Title: There But For The Grace
Series: Angel's Grace #2
Authors: Jeffrey Cook & A.J. Downey
Release Date: March 8th 2016
Tabbris, the Angel of Free Will,
is in Hell…
Worse, the keys to the gates
of Heaven and Hell have gone with him. Now, the hounds of Hell are close on his
heels as he fights a desperate battle to keep the keys out of infernal hands,
while trying to reach Earth once again. At least he prevented Adelaide from
being dragged down with him.
Meanwhile, Adelaide is still
possessed by the Angel of Visions, and Iaoel seems to be planning to stay,
regardless of what Addy wants. Now she’s in search of a rogue angel to find a
way into the underworld to rescue Tabbris…
Before all Hell breaks loose…
“This is it?” I asked and huffed out a dubious sigh.
“It’s a prison. It ain’t the Ritz, Baby.”
I glanced over at Uriel and narrowed my eyes, “When Gabriel
does it, it’s funny, and almost cute. When you do it, you look like a jock
strap.”
His eyebrows disappeared into his fiery ginger hairline, and
his lips spread into a giant smile as he struggled not to laugh.
“Uriel,” Raphael’s lyrical voice came from behind the both
of us, “Michael has asked us not to encourage her crude behavior.”
“You always do what Daddy tells you to do, Raphael?” I
asked, turning.
Raphael gave me a smile that was beatific in nature, as
serene and unblemished as the silver glass of a lake on a calm day. One of the
most peaceful things I had ever seen. I blinked when he answered me, “Yes,
Child… but do remember, Michael is not our father.” He pointed one elegant,
long finger skyward. “He is, and always will be.”
I rolled my eyes heavenward. “Yeah, sorry. You guys really
don’t get us at all though, do you?”
Uriel shrugged. “We try.” He side-eyed Raphael. “Some of us
harder than others.”
“Right.” I took a deep breath and let it out slowly,
returning to the problem at hand, “How am I supposed to break into a prison?”
We stood alongside the road leading up to the prison gates,
a long, lonely stretch of cracked blacktop, the center lines so faded they were
barely there. Two lanes, one in, one out, nothing but scorched and waving
unkempt grass, no more than knee height for almost as far as the eye could see.
Even if a man managed to escape, he’d be easy pickings out in that grass. It
was a sad, lonely, and desolate place to spend your last days. I wondered how
on Earth Haziel had become an inmate here. How the fuck I was going to get in?

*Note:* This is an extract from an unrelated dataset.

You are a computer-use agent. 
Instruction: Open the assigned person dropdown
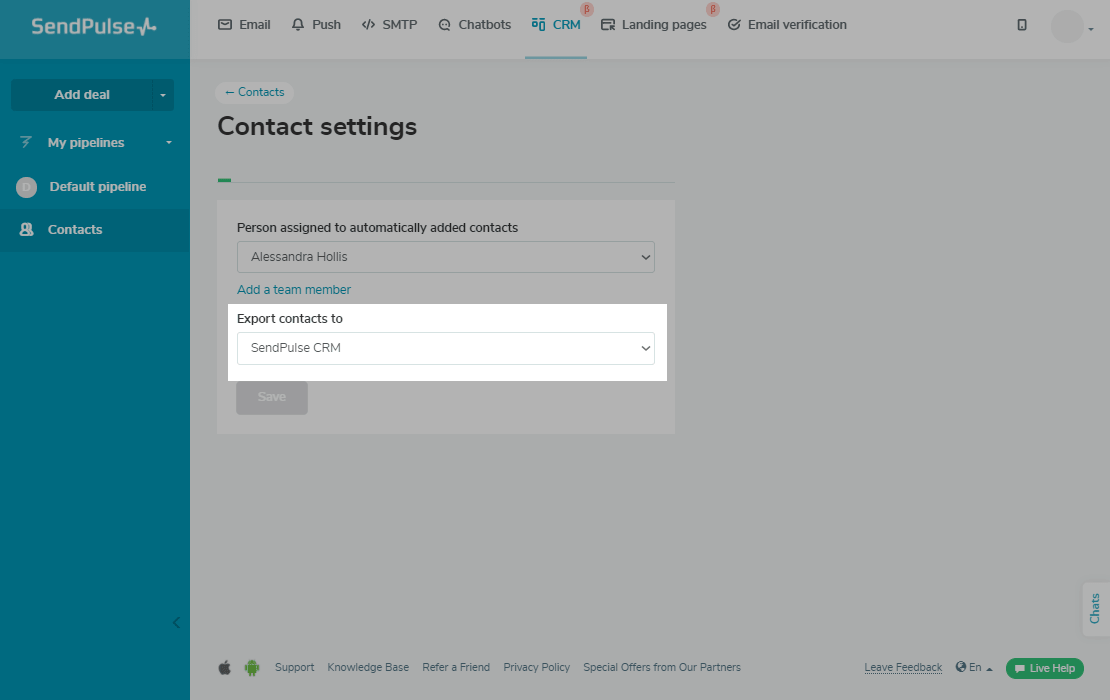click(x=445, y=257)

Did they even allow death row inmates visitors? I mean, random ones…
“There,” Uriel said, and I followed his pointing finger. An
old Mercedes, something out of the 1980s, was stopped behind what looked like
the last in a series of chain link gates topped with razor wire, as it trundled
aside. The Mercedes waited until the gate was all the way open, pulled through,
shifted gears and headed up the road in our direction.
Uriel and Raphael stood with me on the side of the two lane
highway. They had assured me we were quite invisible to the humans inside the
prison. They said that was one of Raphael’s stronger gifts: to obfuscate. Being
a healer, obfuscation during the heat of battle was kind of a necessity. I’d
asked him why he hadn’t done a better job in the battle beneath Chernobyl and
he’d smiled a little sadly and had told me that with the state of things as
they were, he’d had little to no energy to expend on obfuscation, that he had,
instead, relied on Uriel to defend him and the rest of the healers. It’d made
me a little ill to think of the implications in that. I’d voiced my theory
anyways…
“Were we really that outnumbered?”
“My dear child,” he’d said, “We are fortunate that none of
the Archen fell during such a fight. Our Father, was with us, so it seems.”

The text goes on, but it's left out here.